* start GIVEN RECORDS *

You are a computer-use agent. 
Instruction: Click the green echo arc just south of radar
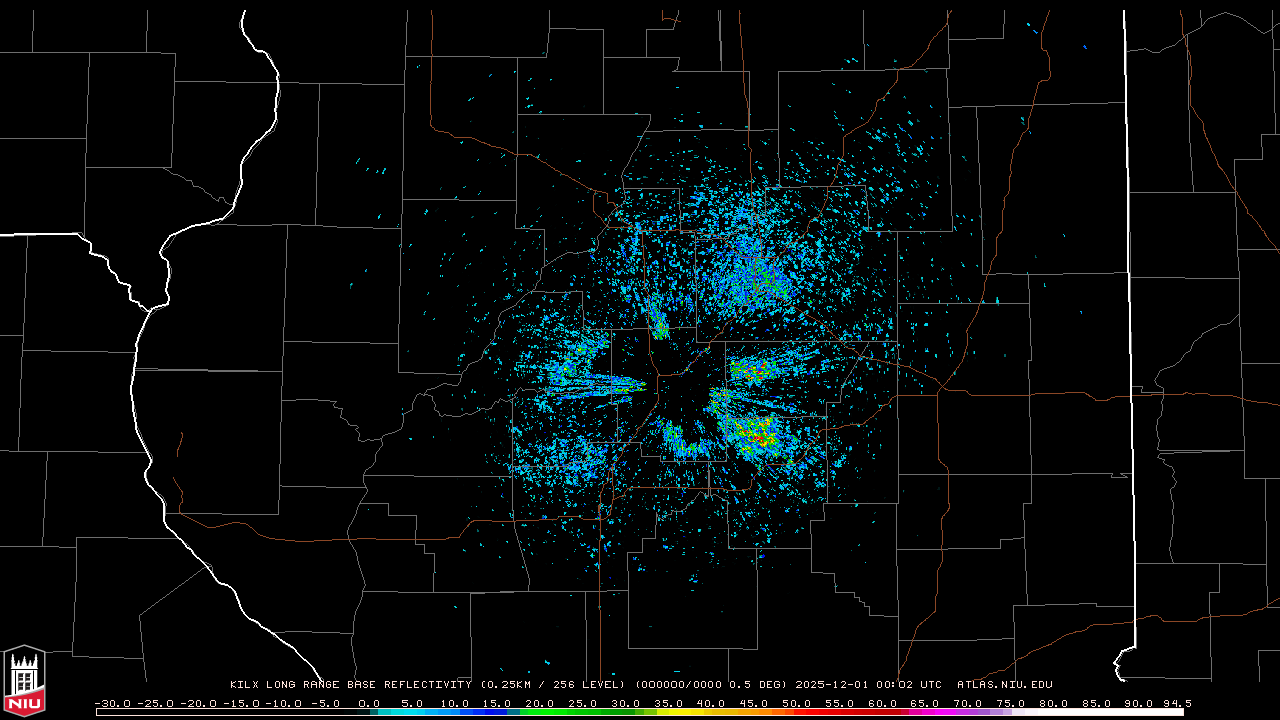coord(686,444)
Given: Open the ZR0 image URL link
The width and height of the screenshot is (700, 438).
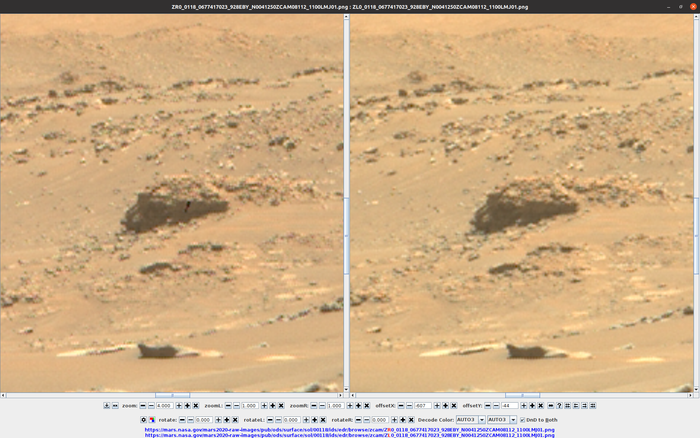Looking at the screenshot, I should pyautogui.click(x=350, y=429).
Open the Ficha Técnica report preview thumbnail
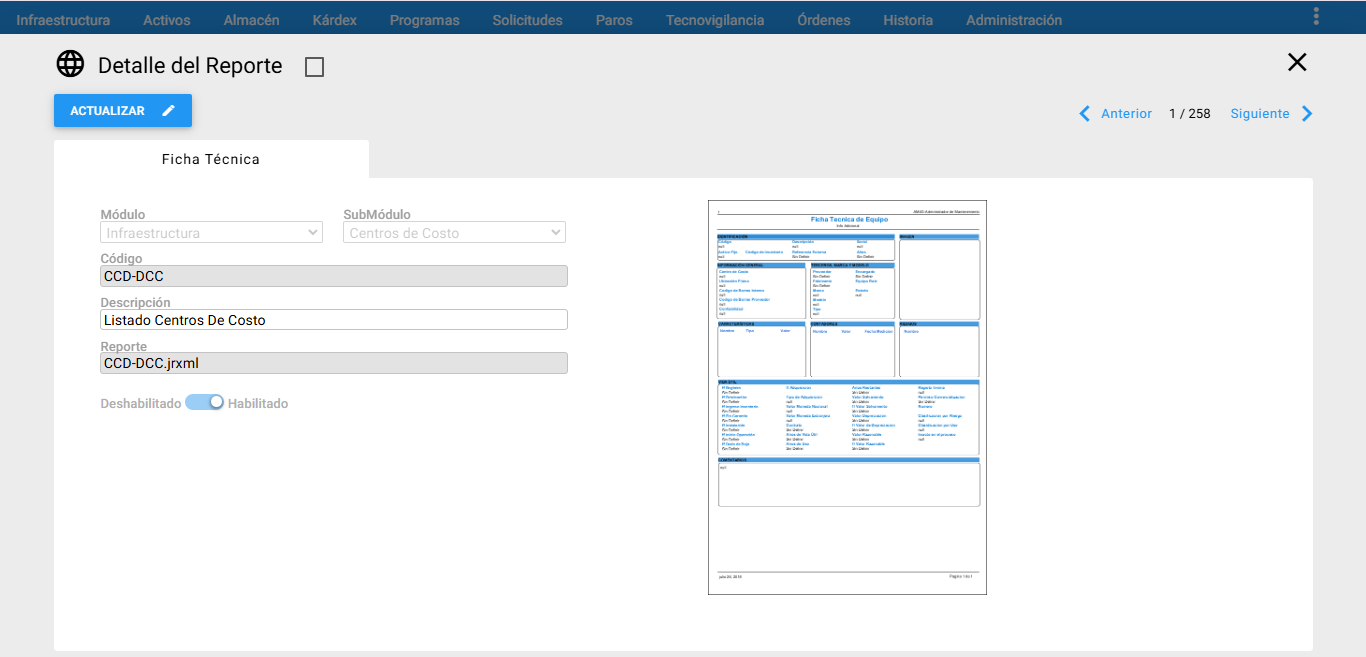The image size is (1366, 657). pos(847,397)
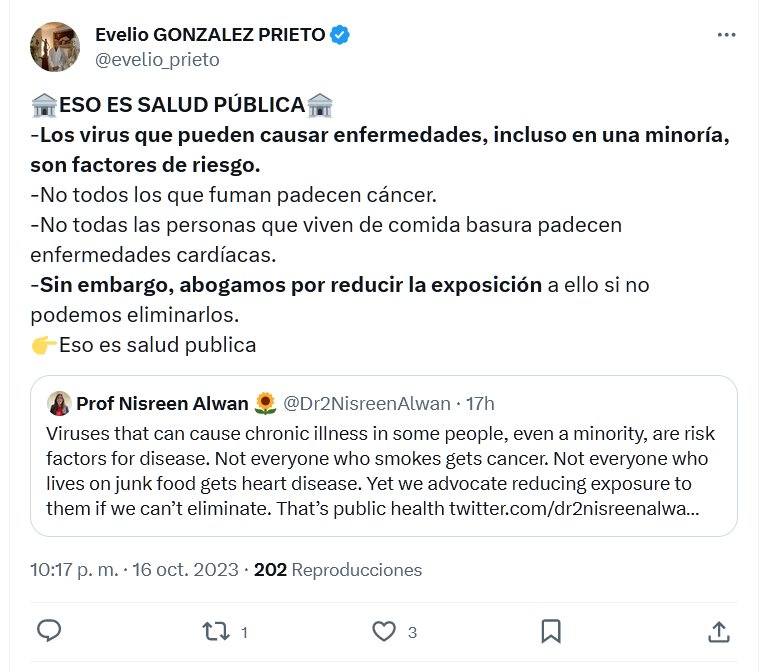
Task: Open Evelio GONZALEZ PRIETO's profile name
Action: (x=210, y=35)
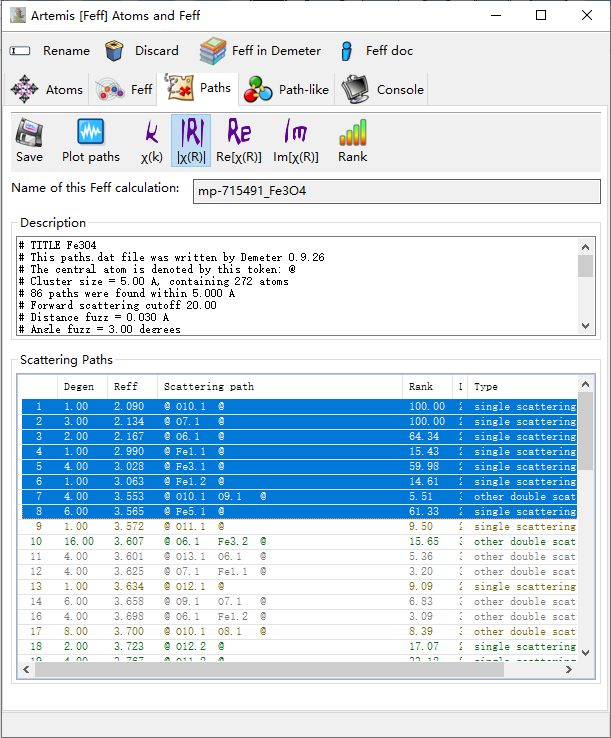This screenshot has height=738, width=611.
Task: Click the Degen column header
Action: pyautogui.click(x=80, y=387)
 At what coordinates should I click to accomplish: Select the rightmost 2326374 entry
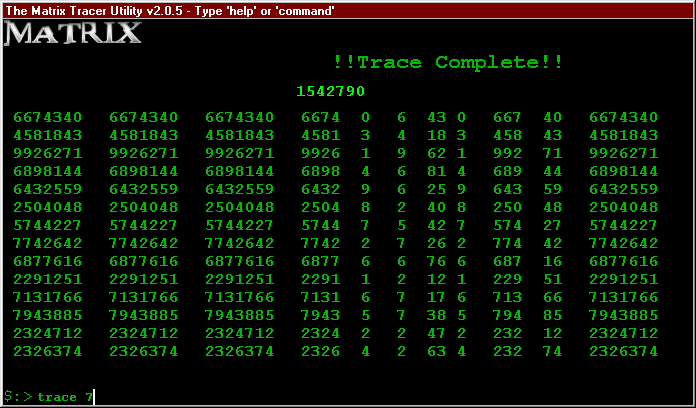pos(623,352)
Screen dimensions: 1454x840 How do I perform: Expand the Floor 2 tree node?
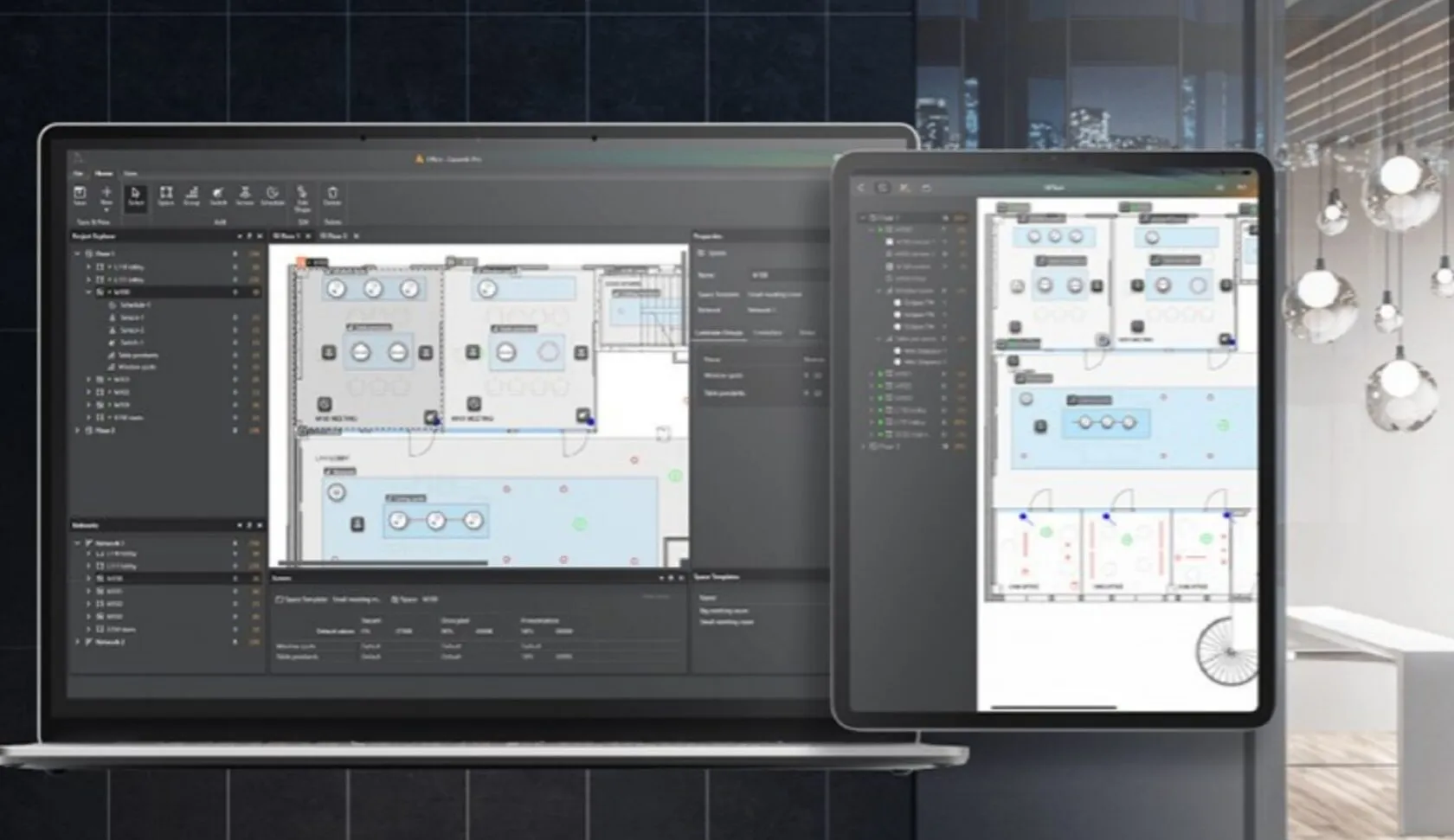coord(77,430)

* end GIVEN RECORDS *
* start GIVEN RECORDS *

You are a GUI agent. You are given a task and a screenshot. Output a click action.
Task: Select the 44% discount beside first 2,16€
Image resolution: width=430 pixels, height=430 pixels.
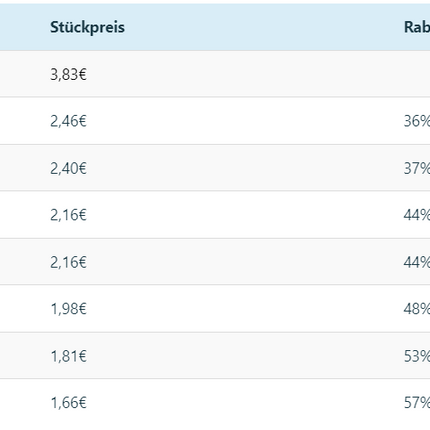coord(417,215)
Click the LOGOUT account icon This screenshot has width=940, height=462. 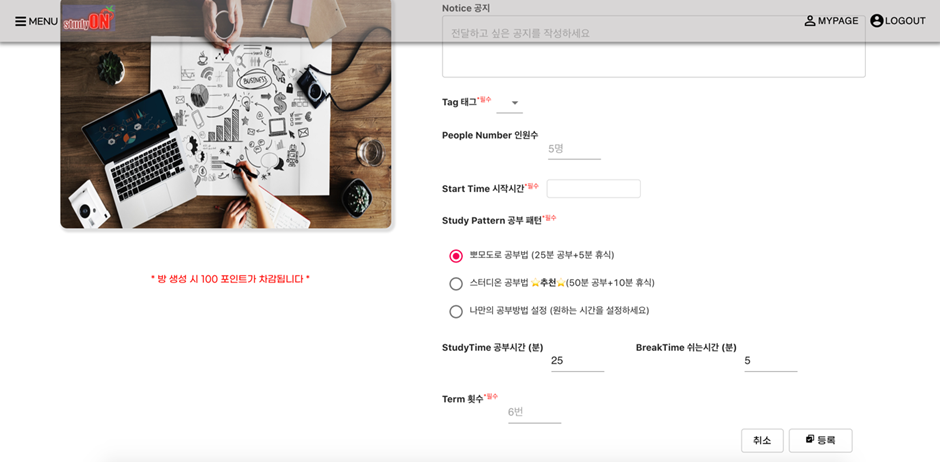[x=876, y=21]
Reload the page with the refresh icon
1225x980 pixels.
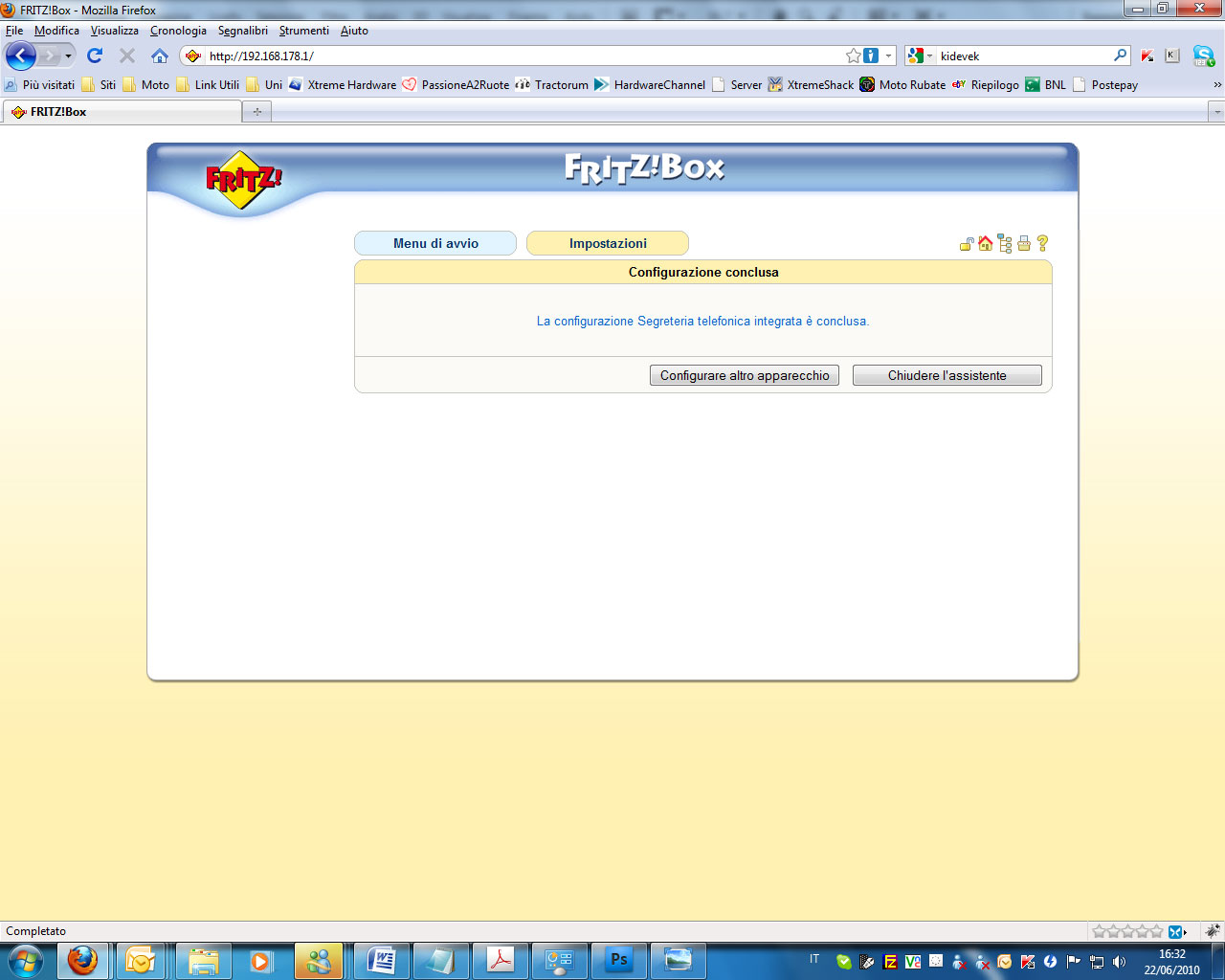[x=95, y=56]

* end GIVEN RECORDS *

Please return the lines from the one containing "You are a GUI" through the one containing "coord(417,215)", both included, reproducing them exactly. Leave the pictures out.

You are a GUI agent. You are given a task and a screenshot. Output a click action.
Task: Select the 44% discount beside first 2,16€
Image resolution: width=430 pixels, height=430 pixels.
coord(417,215)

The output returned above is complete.